Bamboo palms are the perfect tropical plant for medium to low-light conditions. Unlike other palms, they do not require bright light in order to thrive. They do well in a variety of light conditions ranging from low light to bright light, and can even tolerate being placed in north-facing windows. Avoid hot, direct sunlight as it will burn their delicate leaves.
Moist but well-draining soil is best for bamboo palms. Soil that is porous but humus-rich is ideal. Amending standard potting soil with peat moss, orchid bark, and perlite is a great DIY soil mix for bamboo palms.
The soil of bamboo palms should be kept evenly moist, but never waterlogged. Bamboo palms are sensitive to both overwatering and under-watering, but it is always best to under-water rather than overwater. Allow the top of the soil to dry slightly between waterings.
Temperature and Humidity
These tropical palms enjoy warm temperatures and humid environments and are hardy in USDA zones 10-11. They are not frost-tolerant. Bamboo palms do well in typical household temperature and humidity levels but appreciate extra humidity where possible. Placing your palm near a humidifier or on a pebble tray will help to increase the humidity around the plant.
Bamboo palms should be fertilized during the growing season to help encourage healthy growth.
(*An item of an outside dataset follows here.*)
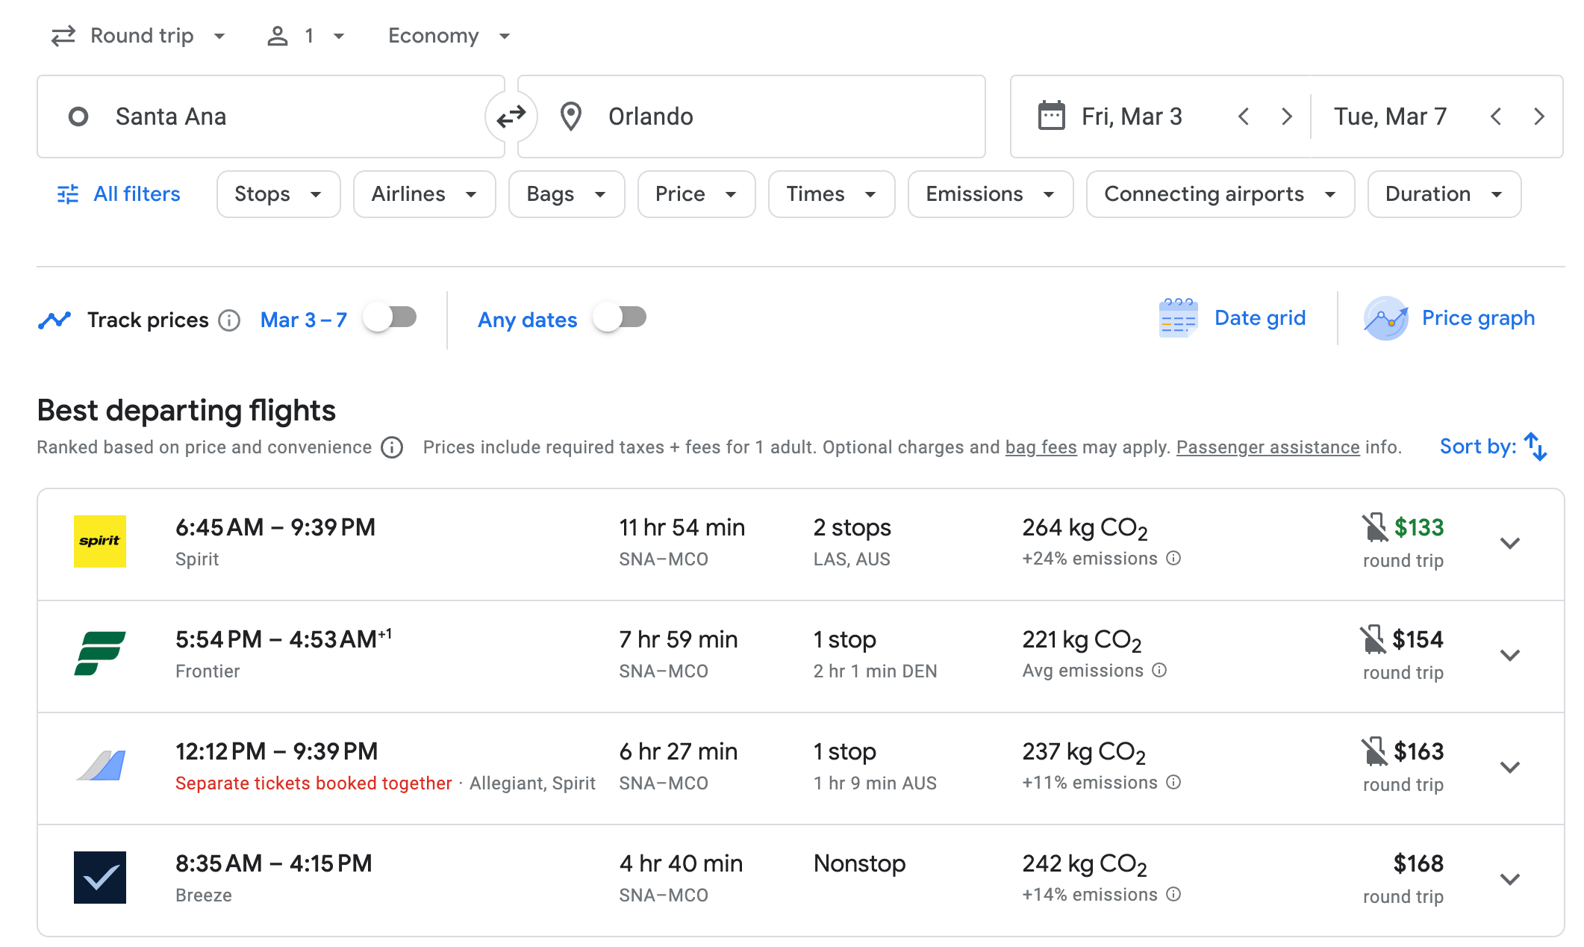
Task: Turn on Any dates price tracking
Action: 620,318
Granular, time-release fertilizers work best. Spread the fertilizer on top of the potting medium and ensure that you water it in. Avoid fertilizing during the fall and winter when the plant is in dormancy.
Pruning Bamboo Palms
These palms are low-maintenance and rarely need pruning. Consistently tidying up any dried, brown leaves or leaf tips will help keep the plant looking healthy and attractive.
Propagating Bamboo Palms
Bamboo palms are sensitive to trauma and can be tricky to propagate. Mature bamboo palms produce offshoots that can be separated and established as new plants.
Use a clean, sharp knife to separate offshoots from the mother plant. If the offshoots have their own root systems (which they should), ensure that you separate those as well. Pot the offshoots in loamy, well-draining soil and keep them in a consistently humid environment until established (approximately 2-3 months).
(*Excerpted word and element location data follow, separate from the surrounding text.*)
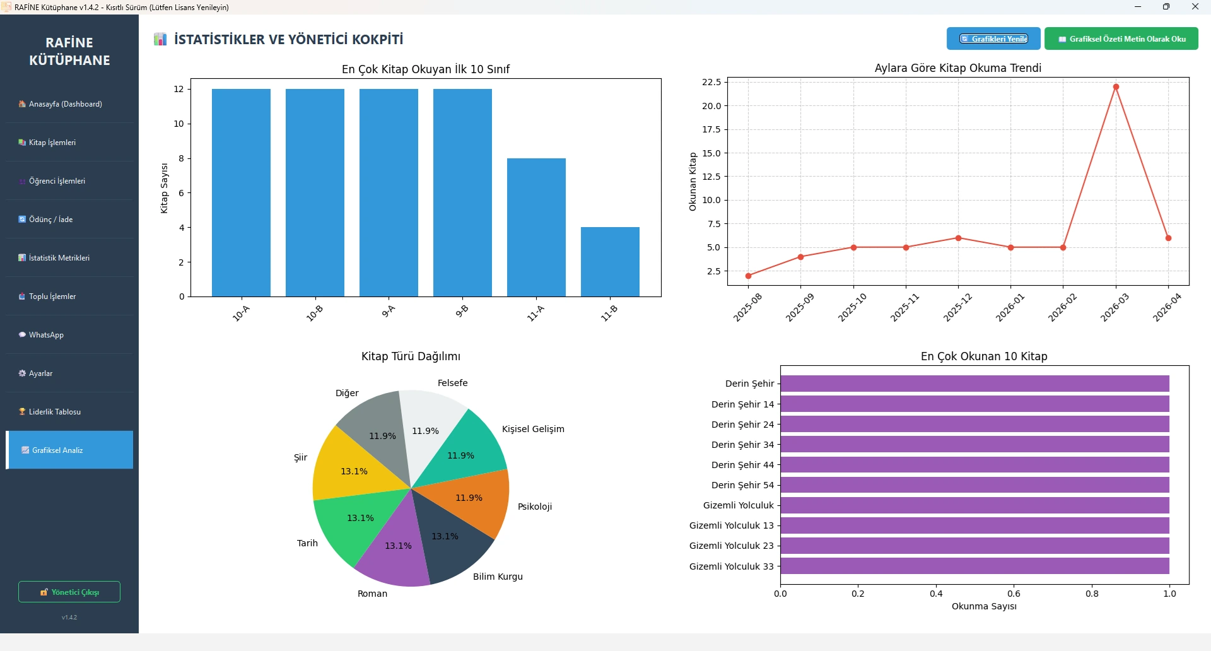Click the Grafiksel Analiz graph icon

pos(25,450)
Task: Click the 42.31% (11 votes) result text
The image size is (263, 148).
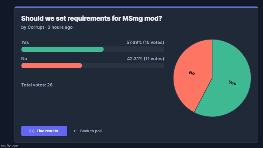Action: point(145,59)
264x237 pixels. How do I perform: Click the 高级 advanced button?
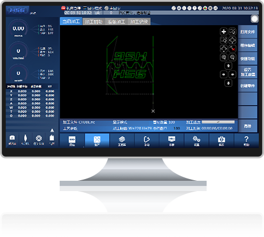point(247,126)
Potting and Repotting Bamboo Palms
Bamboo palms should be repotted once they have outgrown their previous container. They tend to be slow-growing so you should not need to repot them too often. Keep in mind that the plant will grow as large as the pot you give it—so if you want to keep your bamboo palm small, don’t increase the pot size very much when you repot. This will help to control the size of the palm.
Bamboo palms are susceptible to a range of common houseplant pests such as mealybugs, aphids, whiteflies, fungus gnats, and scale. These pests can be mitigated with insecticide treatments if necessary. Be sure to regularly check over your bamboo palm for pests to help catch any infestations early.